Establish Modern Analytics Architecture
As analytics has matured over the past 20 years, analytic architectures have gone through a substantial transition from standalone desktops to enterprise data warehouses to Big Data platforms such as Hadoop. High-performance computing environments, such as clusters and grids, which were once specialty environments, are becoming mainstream environments for analytics. This has created a hodgepodge hardware and software legacy in data centers across the globe. All of this has occurred while the cost of computing power has dramatically decreased and open source software has gone mainstream.
The paradigm shift underway is a movement toward building lean analytic architectures, as illustrated in Exhibit 1.1, based on simplicity and open standards that leverage commodity hardware and open source software to drive the costs out of the architecture, provide platform scalability, and leverage the latest innovation.
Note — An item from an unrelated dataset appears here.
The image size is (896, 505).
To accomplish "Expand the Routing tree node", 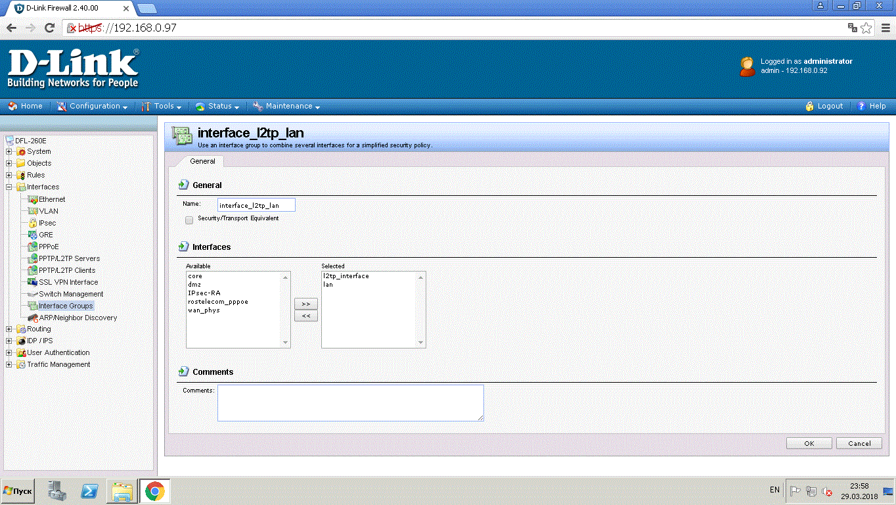I will coord(9,329).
This innovation supports the execution of thousands of computationally and data-intensive predictive models in production deployments by large user bases with differing analytic and service-level requirements. Building, managing, and supporting the ecosystems required to deliver on these requirements means incorporating many different hardware and software products—both open source and proprietary. Even within a single vendor, products oftentimes don’t integrate seamlessly due to generational changes in software and acquisitions. Lean analytic architectures use a proprietary hardware and software solution when the solution provides a unique value but insist that the solution has open interfaces that make it readily integrated to other solutions.
Exhibit 1.1 Modern Analytics Framework
The streamlining reduces the complex administration and maintenance costs while creating efficiencies for analyzing and deriving insights from the data.